Credit Suisse analyst Dan Levy reiterated on Friday the firm’s Outperform rating and $1,125 price target on Tesla shares. Levy lowered the deliveries guidance for the second quarter from 295k units to 240-250k due to the shutdown of Tesla’s GigaFactory in Shanghai.
“Update on delivery expectations; updating CS view: During our visit, we discussed how 2Q has played out to date in China. Mgmt noted that Shanghai saw a full month of shutdowns, the majority coming in April. Since the 1Q call, Shanghai has operated with one shift, and mgmt notes that for Tesla to produce at two shifts with meaningful volume, Tesla’s China suppliers will also need to resume production,” the analyst stated.
“Given this slower-than-anticipated restart, we see 2Q22 deliveries tracking towards ~240-250k units vs. our estimate of 295k units, led by reduced production from Shanghai, though recovery will likely be swift once it begins,” the analyst concluded.
On Thursday, Jefferies analyst Philippe Houchois lowered the firm’s price target on Tesla shares to $1,050 (from $1,250) while maintaining a Buy rating. The analyst expects the U.S. manufacturer to deliver 257k vehicles in the second quarter and a total of 1.415 million in 2022, a 52% annual growth.

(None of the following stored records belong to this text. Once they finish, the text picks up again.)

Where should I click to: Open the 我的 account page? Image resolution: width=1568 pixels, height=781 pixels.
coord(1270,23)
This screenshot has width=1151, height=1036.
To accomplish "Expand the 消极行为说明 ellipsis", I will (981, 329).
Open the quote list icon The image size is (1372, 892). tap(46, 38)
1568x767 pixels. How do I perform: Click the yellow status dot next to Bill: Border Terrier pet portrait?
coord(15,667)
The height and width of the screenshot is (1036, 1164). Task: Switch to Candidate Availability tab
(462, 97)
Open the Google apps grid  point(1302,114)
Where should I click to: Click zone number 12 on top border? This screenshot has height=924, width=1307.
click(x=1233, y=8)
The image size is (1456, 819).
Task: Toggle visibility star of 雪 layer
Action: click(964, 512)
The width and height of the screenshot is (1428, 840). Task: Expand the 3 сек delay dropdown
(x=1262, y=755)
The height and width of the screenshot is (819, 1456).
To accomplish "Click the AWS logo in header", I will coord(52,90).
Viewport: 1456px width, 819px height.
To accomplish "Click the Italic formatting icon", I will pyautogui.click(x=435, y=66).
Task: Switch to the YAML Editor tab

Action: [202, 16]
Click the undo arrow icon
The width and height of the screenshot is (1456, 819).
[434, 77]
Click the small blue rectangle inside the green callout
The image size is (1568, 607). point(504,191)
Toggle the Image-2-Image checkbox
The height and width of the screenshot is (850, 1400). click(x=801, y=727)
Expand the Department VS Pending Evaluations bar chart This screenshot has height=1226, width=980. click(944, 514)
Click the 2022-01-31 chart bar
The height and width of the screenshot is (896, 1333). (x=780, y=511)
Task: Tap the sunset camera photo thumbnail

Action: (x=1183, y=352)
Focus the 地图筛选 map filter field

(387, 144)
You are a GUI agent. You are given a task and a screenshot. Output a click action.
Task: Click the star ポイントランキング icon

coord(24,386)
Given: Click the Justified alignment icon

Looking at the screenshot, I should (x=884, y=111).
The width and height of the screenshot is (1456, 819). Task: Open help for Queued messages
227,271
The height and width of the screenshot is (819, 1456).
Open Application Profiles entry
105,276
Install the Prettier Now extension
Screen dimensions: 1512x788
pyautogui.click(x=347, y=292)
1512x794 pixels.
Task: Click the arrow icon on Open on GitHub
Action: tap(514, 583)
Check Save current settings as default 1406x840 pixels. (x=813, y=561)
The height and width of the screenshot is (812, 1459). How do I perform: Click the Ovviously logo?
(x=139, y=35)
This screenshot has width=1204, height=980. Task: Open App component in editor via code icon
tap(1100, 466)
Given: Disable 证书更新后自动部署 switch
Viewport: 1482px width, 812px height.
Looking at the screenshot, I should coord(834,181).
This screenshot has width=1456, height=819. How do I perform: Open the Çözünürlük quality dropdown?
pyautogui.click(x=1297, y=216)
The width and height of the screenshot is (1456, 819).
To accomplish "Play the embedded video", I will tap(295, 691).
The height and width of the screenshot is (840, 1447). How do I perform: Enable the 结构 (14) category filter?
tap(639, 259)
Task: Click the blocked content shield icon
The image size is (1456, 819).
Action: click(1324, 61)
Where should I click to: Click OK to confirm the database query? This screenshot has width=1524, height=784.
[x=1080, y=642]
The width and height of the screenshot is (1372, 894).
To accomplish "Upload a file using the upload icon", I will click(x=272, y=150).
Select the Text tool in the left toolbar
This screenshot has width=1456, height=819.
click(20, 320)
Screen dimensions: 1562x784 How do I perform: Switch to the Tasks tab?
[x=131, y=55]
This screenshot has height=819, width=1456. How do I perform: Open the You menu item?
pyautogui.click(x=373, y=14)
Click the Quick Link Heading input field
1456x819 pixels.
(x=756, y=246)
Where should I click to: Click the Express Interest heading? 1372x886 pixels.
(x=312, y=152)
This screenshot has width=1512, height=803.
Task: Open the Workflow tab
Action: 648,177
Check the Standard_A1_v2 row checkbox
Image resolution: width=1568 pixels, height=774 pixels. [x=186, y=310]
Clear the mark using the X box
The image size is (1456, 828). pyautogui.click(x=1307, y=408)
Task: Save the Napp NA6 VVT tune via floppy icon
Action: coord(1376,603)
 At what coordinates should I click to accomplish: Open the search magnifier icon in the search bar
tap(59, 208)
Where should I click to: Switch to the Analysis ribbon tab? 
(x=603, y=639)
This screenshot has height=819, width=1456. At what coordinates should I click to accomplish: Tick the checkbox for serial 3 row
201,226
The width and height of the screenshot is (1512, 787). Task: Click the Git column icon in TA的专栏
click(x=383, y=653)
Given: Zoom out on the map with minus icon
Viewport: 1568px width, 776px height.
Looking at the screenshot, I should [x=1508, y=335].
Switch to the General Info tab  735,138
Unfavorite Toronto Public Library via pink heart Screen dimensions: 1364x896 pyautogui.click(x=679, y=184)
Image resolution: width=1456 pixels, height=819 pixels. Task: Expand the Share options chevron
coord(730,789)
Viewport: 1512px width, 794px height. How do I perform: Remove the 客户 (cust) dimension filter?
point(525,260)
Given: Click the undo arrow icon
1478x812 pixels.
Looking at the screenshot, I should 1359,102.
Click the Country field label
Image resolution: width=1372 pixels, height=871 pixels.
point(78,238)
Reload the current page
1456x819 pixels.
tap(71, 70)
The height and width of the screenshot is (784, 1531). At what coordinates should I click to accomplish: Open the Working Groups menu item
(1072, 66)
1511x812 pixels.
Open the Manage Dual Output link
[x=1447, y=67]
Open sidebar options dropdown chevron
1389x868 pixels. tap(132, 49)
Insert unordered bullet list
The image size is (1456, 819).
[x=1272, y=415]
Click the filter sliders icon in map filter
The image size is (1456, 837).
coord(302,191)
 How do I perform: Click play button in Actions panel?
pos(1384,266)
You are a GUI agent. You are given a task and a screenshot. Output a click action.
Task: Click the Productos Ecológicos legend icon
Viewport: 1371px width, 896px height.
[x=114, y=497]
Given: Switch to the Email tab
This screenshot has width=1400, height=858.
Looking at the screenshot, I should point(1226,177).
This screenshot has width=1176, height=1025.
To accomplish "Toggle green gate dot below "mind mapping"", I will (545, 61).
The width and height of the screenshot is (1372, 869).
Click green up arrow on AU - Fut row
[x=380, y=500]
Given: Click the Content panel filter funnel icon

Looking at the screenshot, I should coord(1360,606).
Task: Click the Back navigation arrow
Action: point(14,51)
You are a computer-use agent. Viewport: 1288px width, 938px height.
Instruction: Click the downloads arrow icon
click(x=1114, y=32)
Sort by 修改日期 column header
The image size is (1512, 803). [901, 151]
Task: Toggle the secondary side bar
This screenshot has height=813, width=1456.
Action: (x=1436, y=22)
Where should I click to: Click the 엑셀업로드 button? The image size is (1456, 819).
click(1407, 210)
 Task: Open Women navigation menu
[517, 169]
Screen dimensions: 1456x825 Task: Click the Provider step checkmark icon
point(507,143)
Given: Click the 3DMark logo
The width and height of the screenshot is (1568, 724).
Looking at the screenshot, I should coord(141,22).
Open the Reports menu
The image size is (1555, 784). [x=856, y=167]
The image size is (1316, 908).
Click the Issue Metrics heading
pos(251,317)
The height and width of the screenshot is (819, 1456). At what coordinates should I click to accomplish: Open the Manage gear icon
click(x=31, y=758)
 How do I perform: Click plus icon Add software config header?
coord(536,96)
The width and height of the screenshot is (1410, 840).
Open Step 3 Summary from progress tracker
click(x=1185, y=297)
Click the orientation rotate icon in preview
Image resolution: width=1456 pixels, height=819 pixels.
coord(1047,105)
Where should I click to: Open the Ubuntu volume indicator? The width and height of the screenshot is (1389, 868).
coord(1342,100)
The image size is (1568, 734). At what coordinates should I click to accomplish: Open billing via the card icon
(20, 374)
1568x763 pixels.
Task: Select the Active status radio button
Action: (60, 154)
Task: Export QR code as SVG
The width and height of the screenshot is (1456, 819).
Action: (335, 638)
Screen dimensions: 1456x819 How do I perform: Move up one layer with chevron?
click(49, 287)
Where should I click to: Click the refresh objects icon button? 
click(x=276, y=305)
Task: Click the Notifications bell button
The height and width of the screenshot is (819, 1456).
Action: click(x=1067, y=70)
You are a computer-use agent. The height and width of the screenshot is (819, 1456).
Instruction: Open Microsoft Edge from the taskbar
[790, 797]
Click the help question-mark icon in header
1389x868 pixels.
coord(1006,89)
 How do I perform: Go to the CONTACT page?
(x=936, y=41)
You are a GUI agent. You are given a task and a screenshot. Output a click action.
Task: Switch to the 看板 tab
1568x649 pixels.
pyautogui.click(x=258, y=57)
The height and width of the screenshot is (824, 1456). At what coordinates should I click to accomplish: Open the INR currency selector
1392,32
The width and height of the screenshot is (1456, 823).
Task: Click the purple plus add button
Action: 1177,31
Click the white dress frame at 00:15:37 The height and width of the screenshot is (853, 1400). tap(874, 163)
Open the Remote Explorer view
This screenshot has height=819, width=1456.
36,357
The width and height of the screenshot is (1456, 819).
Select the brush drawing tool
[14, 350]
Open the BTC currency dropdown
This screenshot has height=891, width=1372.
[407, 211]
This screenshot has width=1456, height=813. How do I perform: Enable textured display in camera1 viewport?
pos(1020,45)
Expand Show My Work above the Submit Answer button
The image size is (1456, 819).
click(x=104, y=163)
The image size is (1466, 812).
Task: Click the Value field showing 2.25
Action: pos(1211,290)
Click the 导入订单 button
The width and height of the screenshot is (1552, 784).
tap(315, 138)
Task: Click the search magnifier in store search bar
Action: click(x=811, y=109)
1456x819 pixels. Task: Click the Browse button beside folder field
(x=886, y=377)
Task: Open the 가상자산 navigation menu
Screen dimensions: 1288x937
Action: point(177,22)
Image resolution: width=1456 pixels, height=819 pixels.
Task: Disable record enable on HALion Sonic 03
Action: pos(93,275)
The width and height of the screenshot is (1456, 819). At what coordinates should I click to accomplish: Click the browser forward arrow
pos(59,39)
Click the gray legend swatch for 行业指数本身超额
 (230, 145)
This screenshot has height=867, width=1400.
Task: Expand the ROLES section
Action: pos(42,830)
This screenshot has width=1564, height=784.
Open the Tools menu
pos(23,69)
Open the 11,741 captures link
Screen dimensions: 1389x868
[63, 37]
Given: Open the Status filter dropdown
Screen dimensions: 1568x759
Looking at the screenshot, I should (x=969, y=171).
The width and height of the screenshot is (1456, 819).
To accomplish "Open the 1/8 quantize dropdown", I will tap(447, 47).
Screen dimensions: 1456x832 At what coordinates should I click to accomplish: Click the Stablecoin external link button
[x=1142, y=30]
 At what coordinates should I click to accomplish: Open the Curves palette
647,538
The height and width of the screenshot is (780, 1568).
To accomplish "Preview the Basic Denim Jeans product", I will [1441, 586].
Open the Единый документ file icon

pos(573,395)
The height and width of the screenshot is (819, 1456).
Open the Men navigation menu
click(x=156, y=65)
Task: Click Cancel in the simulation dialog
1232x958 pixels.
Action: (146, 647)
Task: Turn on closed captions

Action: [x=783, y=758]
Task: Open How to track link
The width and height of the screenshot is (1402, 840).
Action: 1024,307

According to Shanghai Securities Journal, Tesla is now hiring a large number of personnel for its R&D and Innovation Center department located in Lingang, Shanghai. Based on what relevant Tesla sources told, Tesla Shanghai R&D and Innovation Center will also carry out more original development work around vehicles, charging equipment and energy products in the future.